### Task to complete
Return every one of the records below verbatim, without altering any line.

### Material supplied
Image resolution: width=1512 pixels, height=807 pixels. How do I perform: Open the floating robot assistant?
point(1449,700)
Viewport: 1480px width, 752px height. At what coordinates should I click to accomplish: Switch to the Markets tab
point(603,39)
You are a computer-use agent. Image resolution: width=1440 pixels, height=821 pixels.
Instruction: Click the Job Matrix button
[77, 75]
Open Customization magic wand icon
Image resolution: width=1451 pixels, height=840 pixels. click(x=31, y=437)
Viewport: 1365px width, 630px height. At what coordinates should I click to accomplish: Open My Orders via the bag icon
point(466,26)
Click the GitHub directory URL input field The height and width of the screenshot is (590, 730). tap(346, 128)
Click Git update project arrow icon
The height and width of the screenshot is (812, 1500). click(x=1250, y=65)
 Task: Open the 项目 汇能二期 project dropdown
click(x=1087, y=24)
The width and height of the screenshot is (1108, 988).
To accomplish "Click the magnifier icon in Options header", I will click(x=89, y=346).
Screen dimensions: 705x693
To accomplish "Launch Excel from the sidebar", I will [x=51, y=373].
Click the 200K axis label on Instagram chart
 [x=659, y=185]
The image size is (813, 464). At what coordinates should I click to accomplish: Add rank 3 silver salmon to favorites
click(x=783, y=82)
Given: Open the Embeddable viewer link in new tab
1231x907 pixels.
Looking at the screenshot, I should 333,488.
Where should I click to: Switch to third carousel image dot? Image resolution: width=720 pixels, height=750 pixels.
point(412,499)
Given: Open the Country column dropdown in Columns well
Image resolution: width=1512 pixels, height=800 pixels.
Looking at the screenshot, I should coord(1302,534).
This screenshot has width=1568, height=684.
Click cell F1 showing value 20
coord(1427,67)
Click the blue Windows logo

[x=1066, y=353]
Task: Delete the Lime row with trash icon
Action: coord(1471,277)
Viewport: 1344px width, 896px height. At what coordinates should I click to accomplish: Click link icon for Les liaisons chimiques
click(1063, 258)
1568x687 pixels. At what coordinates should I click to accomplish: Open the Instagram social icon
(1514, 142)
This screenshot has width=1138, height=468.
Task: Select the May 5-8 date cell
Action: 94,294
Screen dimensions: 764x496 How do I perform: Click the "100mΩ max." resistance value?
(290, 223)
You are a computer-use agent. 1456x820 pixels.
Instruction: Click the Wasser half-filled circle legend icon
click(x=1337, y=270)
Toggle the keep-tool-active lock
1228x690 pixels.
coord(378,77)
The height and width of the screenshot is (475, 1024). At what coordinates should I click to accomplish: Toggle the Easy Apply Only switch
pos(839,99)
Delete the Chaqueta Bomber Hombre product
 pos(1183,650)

### The result
Image resolution: width=1512 pixels, height=807 pixels. How do I perform: Open the floating robot assistant?
point(1449,700)
Viewport: 1480px width, 752px height. At what coordinates should I click to accomplish: Switch to the Markets tab
point(603,39)
You are a computer-use agent. Image resolution: width=1440 pixels, height=821 pixels.
Instruction: Click the Job Matrix button
[77, 75]
Open Customization magic wand icon
Image resolution: width=1451 pixels, height=840 pixels. click(x=31, y=437)
Viewport: 1365px width, 630px height. At what coordinates should I click to accomplish: Open My Orders via the bag icon
point(466,26)
Click the GitHub directory URL input field The height and width of the screenshot is (590, 730). tap(346, 128)
Click Git update project arrow icon
The height and width of the screenshot is (812, 1500). click(x=1250, y=65)
 Task: Open the 项目 汇能二期 project dropdown
click(x=1087, y=24)
The width and height of the screenshot is (1108, 988).
To accomplish "Click the magnifier icon in Options header", I will click(x=89, y=346).
Screen dimensions: 705x693
To accomplish "Launch Excel from the sidebar", I will [x=51, y=373].
Click the 200K axis label on Instagram chart
 [x=659, y=185]
The image size is (813, 464). At what coordinates should I click to accomplish: Add rank 3 silver salmon to favorites
click(x=783, y=82)
Given: Open the Embeddable viewer link in new tab
1231x907 pixels.
Looking at the screenshot, I should 333,488.
Where should I click to: Switch to third carousel image dot? Image resolution: width=720 pixels, height=750 pixels.
point(412,499)
Given: Open the Country column dropdown in Columns well
Image resolution: width=1512 pixels, height=800 pixels.
Looking at the screenshot, I should coord(1302,534).
This screenshot has width=1568, height=684.
Click cell F1 showing value 20
coord(1427,67)
Click the blue Windows logo

[x=1066, y=353]
Task: Delete the Lime row with trash icon
Action: coord(1471,277)
Viewport: 1344px width, 896px height. At what coordinates should I click to accomplish: Click link icon for Les liaisons chimiques
click(1063, 258)
1568x687 pixels. At what coordinates should I click to accomplish: Open the Instagram social icon
(1514, 142)
This screenshot has width=1138, height=468.
Task: Select the May 5-8 date cell
Action: 94,294
Screen dimensions: 764x496 How do I perform: Click the "100mΩ max." resistance value?
(290, 223)
You are a computer-use agent. 1456x820 pixels.
Instruction: Click the Wasser half-filled circle legend icon
click(x=1337, y=270)
Toggle the keep-tool-active lock
1228x690 pixels.
coord(378,77)
The height and width of the screenshot is (475, 1024). At what coordinates should I click to accomplish: Toggle the Easy Apply Only switch
pos(839,99)
Delete the Chaqueta Bomber Hombre product
 pos(1183,650)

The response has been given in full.